What to do =>
An exact reproduction of the entries is needed. Keep all pictures out of it.

Dataset content =>
::::::::

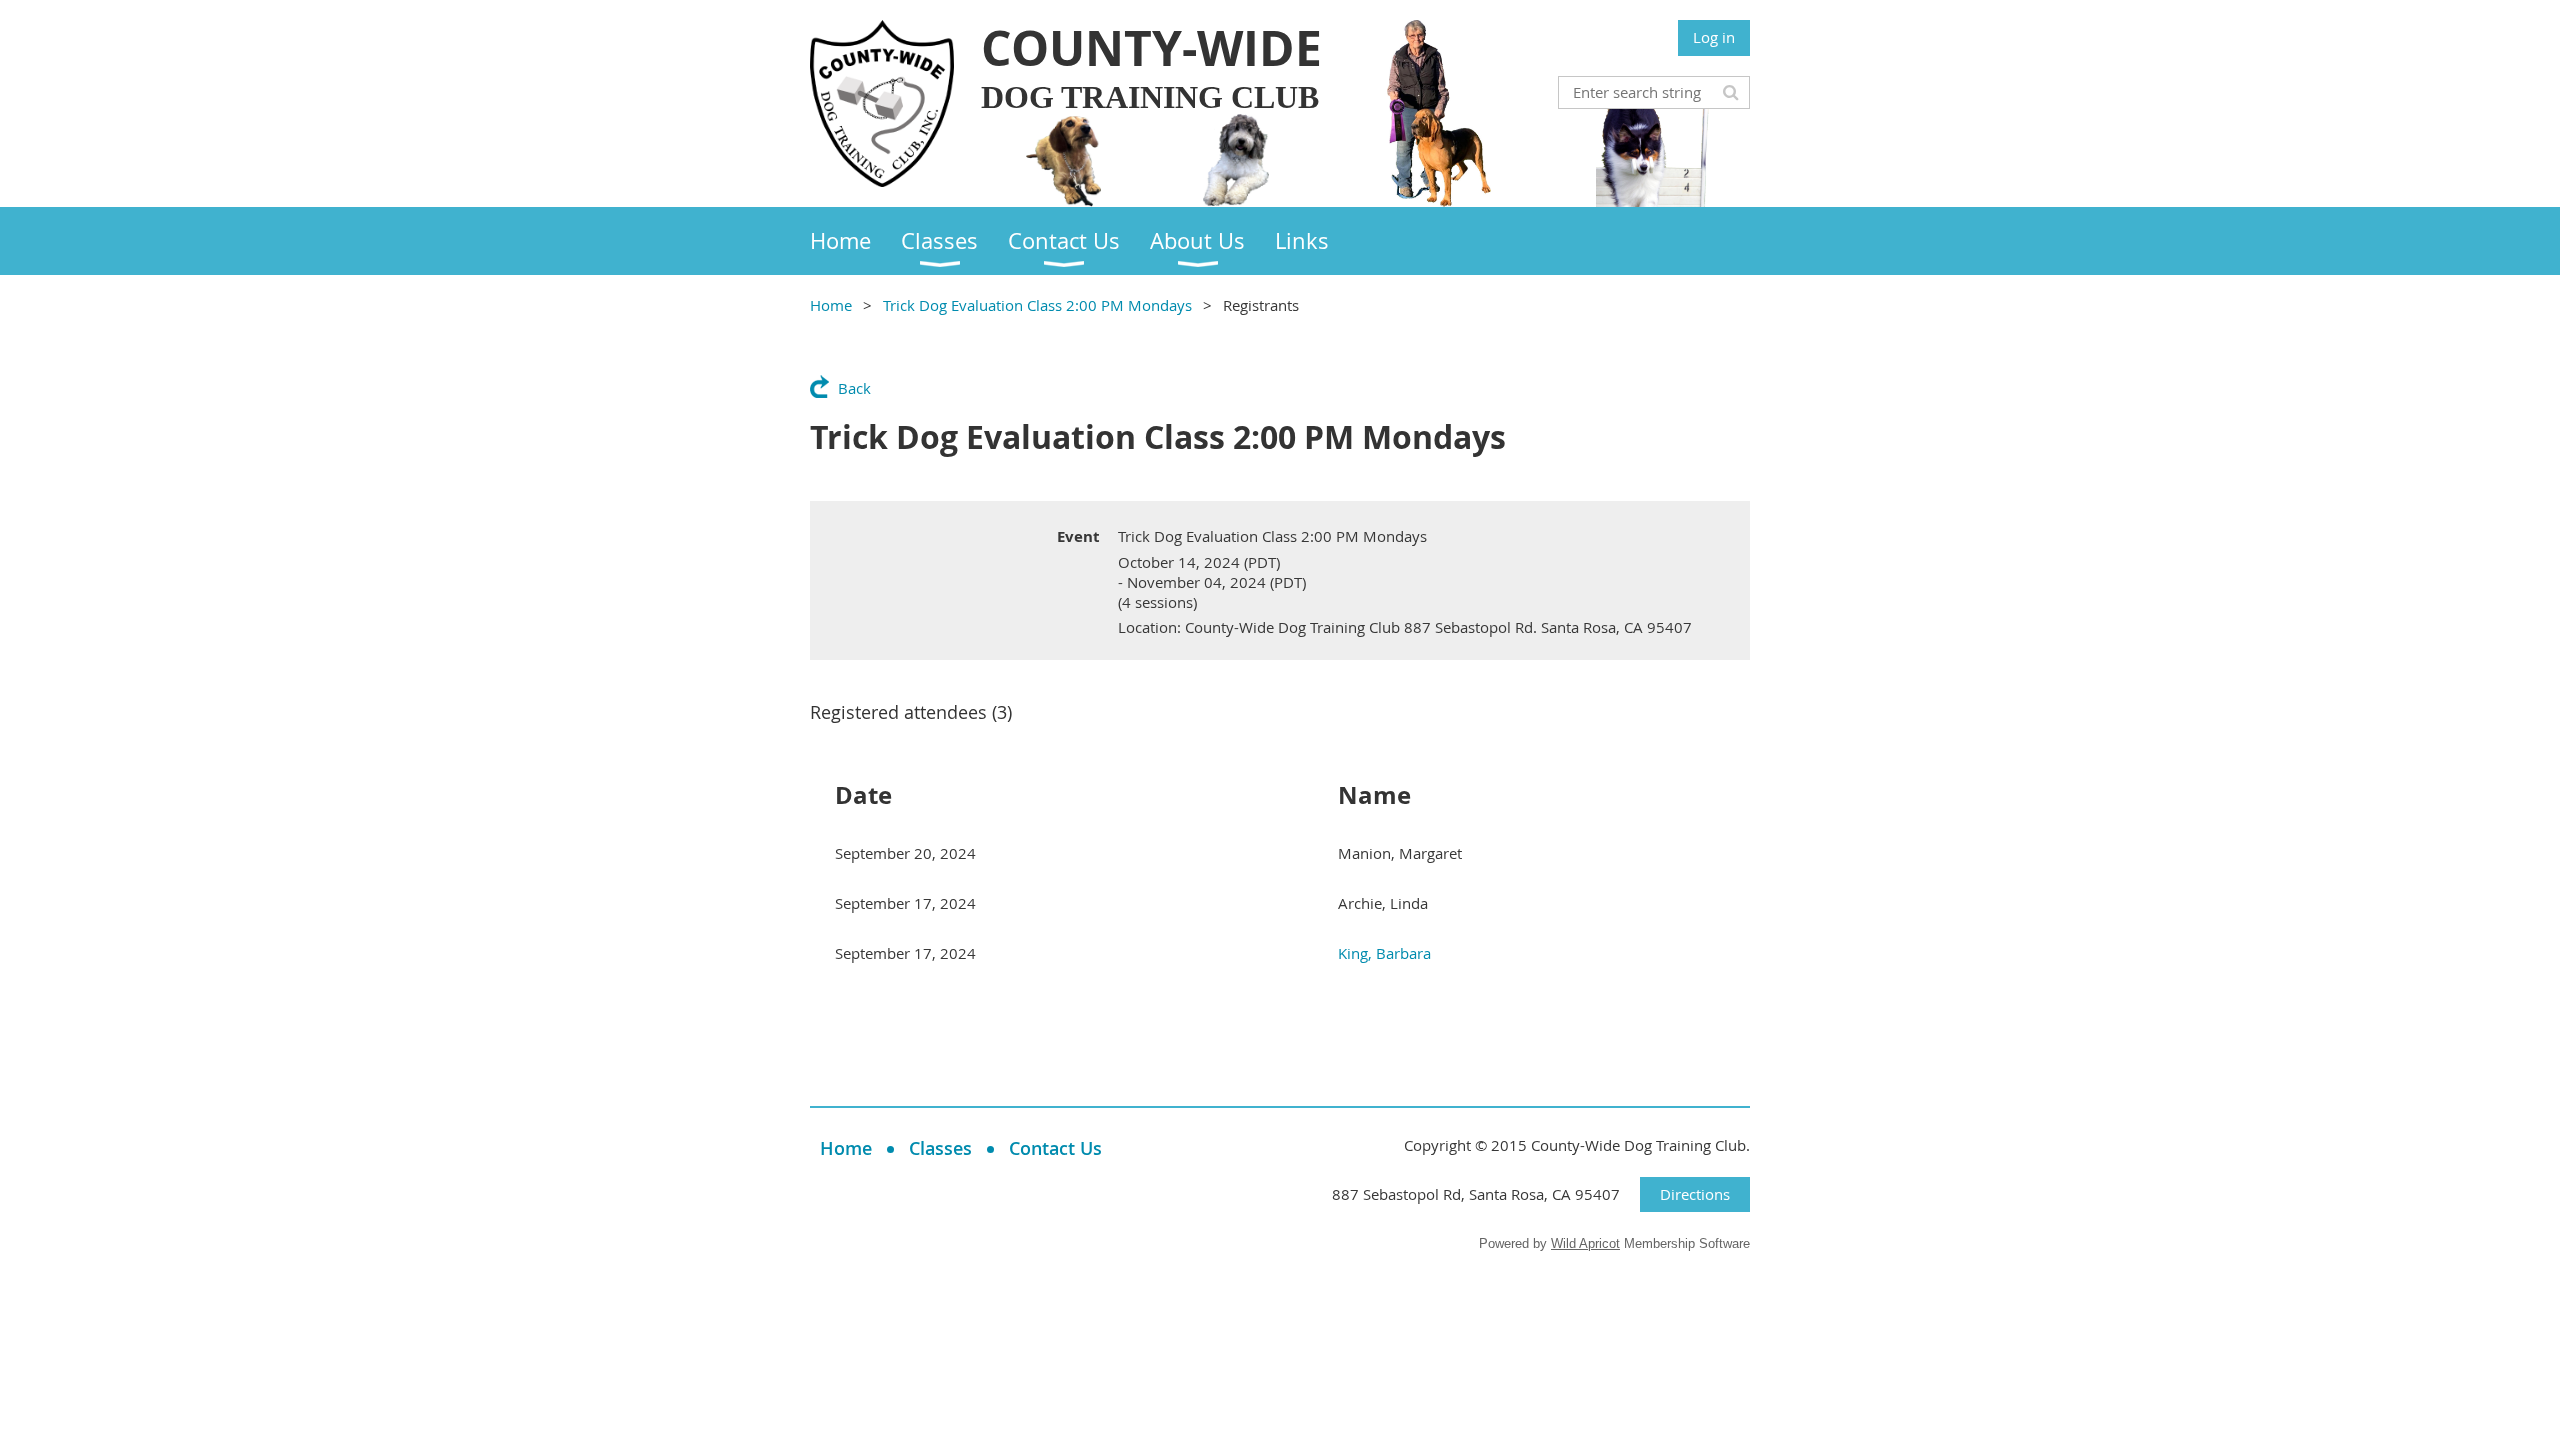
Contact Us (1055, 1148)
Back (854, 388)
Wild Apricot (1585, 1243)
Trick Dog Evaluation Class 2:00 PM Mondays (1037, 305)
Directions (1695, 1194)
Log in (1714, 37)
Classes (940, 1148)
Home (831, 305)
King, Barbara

::::::::

Reply =>
Contact Us (1055, 1148)
Back (854, 388)
Wild Apricot (1585, 1243)
Trick Dog Evaluation Class 2:00 PM Mondays (1037, 305)
Directions (1695, 1194)
Log in (1714, 37)
Classes (940, 1148)
Home (831, 305)
King, Barbara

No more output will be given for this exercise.